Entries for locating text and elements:
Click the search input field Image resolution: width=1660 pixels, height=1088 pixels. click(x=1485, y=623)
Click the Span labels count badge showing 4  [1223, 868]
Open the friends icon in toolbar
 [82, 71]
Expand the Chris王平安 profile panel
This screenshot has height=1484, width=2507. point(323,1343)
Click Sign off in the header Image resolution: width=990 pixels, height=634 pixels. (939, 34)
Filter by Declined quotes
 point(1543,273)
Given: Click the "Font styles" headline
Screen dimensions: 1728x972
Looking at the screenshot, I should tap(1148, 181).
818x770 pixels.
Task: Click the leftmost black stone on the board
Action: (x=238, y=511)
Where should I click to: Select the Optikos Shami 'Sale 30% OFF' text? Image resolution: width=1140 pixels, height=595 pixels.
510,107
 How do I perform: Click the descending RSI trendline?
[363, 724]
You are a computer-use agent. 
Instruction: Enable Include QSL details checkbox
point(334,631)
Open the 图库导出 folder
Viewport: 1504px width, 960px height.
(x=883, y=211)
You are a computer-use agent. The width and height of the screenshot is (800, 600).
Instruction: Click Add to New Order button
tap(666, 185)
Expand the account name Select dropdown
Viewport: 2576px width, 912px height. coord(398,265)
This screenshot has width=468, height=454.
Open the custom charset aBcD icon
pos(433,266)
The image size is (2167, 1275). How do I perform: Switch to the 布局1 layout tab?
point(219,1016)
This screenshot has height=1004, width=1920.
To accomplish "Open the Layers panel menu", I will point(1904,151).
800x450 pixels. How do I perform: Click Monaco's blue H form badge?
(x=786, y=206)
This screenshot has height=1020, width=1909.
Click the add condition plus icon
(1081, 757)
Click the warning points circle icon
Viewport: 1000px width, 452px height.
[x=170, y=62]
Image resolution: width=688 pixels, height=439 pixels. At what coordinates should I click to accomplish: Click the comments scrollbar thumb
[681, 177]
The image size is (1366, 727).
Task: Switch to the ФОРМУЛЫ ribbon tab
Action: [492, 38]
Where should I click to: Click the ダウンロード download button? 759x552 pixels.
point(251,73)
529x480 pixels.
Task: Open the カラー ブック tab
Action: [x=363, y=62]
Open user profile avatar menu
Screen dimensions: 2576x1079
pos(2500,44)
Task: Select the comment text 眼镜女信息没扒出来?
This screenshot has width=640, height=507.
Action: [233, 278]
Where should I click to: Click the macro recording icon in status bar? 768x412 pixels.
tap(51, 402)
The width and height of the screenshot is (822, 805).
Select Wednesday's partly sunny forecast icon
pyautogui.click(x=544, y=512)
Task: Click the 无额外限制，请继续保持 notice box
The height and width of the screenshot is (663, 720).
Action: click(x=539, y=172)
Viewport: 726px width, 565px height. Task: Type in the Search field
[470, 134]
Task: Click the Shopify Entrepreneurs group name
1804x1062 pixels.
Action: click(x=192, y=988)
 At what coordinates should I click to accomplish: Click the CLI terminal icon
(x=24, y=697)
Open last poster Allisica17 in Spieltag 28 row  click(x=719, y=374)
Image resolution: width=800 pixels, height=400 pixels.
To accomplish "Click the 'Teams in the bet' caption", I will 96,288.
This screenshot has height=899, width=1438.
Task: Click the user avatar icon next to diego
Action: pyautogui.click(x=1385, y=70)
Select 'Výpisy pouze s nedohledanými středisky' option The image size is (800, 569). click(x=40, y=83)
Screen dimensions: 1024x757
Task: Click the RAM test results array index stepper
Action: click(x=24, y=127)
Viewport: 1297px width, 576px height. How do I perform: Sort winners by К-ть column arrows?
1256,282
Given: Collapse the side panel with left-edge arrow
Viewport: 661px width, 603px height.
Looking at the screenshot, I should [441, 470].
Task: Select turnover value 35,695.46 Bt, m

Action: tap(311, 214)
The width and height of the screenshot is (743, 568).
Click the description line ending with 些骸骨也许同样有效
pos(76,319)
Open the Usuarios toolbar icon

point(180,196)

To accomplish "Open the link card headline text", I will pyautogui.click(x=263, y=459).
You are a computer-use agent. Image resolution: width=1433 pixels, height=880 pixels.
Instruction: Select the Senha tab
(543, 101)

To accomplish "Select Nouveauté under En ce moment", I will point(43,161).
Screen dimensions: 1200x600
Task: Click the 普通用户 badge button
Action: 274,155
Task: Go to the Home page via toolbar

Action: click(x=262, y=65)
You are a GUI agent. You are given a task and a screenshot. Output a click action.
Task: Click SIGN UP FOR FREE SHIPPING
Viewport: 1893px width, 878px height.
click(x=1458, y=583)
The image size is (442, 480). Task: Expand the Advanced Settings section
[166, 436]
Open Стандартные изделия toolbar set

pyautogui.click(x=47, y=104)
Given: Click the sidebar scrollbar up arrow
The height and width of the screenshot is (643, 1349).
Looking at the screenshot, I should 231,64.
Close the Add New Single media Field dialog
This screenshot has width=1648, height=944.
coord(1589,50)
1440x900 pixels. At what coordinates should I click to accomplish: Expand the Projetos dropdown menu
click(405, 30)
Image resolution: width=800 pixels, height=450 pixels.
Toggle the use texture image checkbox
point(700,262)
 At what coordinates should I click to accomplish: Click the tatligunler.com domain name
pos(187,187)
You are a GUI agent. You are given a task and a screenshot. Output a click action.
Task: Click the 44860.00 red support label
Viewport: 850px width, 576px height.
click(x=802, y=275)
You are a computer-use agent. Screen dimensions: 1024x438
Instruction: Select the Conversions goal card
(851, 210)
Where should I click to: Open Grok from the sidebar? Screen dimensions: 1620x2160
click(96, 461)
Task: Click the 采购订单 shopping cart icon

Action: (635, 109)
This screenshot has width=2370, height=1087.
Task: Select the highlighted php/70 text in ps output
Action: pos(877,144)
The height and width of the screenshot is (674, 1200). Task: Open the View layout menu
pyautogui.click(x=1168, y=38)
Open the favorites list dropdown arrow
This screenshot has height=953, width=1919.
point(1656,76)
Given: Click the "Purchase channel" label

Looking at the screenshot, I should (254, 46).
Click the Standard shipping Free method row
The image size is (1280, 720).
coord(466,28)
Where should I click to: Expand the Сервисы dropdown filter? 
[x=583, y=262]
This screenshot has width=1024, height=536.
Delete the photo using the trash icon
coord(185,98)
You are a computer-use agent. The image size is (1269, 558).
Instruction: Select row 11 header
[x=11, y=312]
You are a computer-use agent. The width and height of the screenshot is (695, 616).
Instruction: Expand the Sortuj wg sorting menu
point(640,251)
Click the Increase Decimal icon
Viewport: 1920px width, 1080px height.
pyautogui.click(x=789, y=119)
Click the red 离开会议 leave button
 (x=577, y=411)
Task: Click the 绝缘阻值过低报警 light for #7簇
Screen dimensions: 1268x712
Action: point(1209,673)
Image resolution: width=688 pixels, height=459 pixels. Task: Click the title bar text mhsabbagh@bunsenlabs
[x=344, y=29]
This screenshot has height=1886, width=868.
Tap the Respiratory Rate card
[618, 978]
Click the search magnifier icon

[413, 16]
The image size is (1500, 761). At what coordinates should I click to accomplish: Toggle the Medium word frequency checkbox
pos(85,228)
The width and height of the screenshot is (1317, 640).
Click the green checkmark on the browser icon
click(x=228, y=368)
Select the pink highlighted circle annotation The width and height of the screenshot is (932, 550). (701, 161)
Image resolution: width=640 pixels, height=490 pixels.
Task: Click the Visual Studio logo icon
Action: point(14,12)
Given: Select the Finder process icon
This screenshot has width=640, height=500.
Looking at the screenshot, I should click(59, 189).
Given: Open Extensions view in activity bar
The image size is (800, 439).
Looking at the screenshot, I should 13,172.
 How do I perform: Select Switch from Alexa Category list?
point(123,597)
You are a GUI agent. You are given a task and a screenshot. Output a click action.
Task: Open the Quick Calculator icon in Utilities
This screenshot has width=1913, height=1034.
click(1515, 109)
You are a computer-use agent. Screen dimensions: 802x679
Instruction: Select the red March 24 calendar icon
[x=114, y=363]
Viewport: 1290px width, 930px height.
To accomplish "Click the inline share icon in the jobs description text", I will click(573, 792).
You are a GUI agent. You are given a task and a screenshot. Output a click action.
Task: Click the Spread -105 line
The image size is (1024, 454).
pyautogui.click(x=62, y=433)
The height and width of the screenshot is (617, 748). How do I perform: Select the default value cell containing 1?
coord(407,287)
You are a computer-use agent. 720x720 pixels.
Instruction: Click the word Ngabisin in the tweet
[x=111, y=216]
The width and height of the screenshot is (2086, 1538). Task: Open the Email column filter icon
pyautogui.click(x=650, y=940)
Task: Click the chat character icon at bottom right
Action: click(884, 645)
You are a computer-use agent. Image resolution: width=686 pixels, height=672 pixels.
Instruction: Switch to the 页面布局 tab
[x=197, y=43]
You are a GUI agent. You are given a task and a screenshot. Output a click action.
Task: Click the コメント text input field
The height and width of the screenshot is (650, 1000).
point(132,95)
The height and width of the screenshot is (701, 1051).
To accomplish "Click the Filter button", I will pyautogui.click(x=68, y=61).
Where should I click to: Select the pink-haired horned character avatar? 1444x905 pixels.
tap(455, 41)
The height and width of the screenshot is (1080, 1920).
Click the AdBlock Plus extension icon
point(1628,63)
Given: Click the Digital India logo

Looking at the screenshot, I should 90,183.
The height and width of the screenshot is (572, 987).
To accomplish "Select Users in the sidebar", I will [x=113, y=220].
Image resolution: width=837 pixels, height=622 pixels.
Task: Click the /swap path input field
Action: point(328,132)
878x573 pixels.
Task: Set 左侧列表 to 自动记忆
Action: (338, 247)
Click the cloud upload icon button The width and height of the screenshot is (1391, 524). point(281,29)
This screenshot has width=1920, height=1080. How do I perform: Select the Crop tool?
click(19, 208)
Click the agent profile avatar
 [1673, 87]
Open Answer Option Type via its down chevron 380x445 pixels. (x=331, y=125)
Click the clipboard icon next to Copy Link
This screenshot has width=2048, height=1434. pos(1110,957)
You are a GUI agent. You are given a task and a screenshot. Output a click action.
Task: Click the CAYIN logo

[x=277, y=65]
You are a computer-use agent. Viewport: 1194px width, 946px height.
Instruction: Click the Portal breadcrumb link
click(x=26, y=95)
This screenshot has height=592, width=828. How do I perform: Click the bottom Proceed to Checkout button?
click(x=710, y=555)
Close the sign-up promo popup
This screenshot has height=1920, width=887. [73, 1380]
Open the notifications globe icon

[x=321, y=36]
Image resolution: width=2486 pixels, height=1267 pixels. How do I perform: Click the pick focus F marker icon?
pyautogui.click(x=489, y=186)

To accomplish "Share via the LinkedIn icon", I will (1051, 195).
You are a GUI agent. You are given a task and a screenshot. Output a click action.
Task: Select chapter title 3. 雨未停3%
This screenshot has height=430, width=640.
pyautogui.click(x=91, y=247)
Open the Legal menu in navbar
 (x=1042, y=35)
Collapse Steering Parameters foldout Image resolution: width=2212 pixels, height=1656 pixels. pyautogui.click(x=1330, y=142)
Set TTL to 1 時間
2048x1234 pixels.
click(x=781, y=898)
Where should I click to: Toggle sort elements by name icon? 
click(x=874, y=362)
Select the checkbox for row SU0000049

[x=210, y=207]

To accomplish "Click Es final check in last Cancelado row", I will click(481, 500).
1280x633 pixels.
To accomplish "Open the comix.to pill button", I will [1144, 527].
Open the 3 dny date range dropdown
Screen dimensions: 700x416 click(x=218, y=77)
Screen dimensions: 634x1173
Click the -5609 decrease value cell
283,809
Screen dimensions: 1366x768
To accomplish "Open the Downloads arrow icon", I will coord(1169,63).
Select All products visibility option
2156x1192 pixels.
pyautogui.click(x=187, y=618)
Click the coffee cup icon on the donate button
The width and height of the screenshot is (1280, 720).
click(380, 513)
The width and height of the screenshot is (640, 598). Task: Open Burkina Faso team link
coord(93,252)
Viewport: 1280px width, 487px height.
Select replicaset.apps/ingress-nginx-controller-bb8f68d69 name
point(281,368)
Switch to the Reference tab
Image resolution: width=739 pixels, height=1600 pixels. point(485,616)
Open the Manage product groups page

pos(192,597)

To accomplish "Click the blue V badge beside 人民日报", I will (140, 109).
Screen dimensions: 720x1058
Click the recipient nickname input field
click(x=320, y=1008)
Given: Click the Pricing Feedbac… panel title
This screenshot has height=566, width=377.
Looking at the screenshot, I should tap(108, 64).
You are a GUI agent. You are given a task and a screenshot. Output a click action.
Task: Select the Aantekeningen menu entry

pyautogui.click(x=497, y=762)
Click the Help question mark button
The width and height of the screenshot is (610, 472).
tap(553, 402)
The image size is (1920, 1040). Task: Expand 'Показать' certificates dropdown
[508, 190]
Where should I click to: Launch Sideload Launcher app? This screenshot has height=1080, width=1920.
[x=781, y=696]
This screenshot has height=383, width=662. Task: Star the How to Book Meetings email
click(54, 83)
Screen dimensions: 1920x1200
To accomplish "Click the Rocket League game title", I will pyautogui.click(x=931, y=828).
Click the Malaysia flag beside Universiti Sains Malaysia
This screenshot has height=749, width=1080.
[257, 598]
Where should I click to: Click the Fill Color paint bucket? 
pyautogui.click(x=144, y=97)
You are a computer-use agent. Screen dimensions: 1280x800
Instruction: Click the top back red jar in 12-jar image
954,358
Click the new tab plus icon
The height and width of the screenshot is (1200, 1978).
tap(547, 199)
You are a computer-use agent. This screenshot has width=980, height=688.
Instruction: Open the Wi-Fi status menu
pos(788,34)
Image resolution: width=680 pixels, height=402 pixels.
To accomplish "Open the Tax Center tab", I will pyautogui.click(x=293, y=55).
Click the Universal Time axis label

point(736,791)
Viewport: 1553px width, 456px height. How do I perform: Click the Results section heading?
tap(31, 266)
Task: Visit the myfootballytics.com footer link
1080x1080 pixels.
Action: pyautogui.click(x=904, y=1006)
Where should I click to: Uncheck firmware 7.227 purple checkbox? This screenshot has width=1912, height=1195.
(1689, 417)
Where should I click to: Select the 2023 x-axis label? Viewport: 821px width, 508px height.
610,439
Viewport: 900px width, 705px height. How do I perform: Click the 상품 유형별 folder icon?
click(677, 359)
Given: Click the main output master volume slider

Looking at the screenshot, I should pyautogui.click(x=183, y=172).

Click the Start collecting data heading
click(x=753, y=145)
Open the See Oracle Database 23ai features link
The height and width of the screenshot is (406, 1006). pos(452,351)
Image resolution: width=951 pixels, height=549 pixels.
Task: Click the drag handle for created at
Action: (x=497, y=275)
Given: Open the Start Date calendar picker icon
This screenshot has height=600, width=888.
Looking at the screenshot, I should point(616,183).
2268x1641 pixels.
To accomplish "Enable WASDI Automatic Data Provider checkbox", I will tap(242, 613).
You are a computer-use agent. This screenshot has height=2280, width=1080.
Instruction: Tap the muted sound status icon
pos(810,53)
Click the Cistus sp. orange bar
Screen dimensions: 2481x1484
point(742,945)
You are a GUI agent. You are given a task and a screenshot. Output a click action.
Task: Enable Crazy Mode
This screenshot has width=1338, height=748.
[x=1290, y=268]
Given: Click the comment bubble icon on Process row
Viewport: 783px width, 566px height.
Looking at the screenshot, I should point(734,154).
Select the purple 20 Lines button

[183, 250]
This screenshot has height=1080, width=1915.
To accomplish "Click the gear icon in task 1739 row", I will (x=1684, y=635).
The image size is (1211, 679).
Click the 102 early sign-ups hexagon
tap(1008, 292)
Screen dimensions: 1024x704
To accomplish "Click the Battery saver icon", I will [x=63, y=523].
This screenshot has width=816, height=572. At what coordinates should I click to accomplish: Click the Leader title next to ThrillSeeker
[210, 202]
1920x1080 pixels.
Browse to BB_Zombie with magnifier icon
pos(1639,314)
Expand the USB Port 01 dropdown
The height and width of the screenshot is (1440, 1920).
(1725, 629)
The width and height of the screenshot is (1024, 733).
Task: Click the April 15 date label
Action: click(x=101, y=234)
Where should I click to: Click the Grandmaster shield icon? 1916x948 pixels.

**EXERCISE OBJECTIVE:** Quote the records word for word, starting at the line that contains "2268x1641 pixels." and ending at the end of the records, with both ends included.

**CORRECT RESPONSE:**
2268x1641 pixels.
To accomplish "Enable WASDI Automatic Data Provider checkbox", I will tap(242, 613).
You are a computer-use agent. This screenshot has height=2280, width=1080.
Instruction: Tap the muted sound status icon
pos(810,53)
Click the Cistus sp. orange bar
Screen dimensions: 2481x1484
point(742,945)
You are a GUI agent. You are given a task and a screenshot. Output a click action.
Task: Enable Crazy Mode
This screenshot has width=1338, height=748.
[x=1290, y=268]
Given: Click the comment bubble icon on Process row
Viewport: 783px width, 566px height.
Looking at the screenshot, I should point(734,154).
Select the purple 20 Lines button

[183, 250]
This screenshot has height=1080, width=1915.
To accomplish "Click the gear icon in task 1739 row", I will (x=1684, y=635).
The image size is (1211, 679).
Click the 102 early sign-ups hexagon
tap(1008, 292)
Screen dimensions: 1024x704
To accomplish "Click the Battery saver icon", I will [x=63, y=523].
This screenshot has width=816, height=572. At what coordinates should I click to accomplish: Click the Leader title next to ThrillSeeker
[210, 202]
1920x1080 pixels.
Browse to BB_Zombie with magnifier icon
pos(1639,314)
Expand the USB Port 01 dropdown
The height and width of the screenshot is (1440, 1920).
(1725, 629)
The width and height of the screenshot is (1024, 733).
Task: Click the April 15 date label
Action: click(x=101, y=234)
Where should I click to: Click the Grandmaster shield icon? 1916x948 pixels.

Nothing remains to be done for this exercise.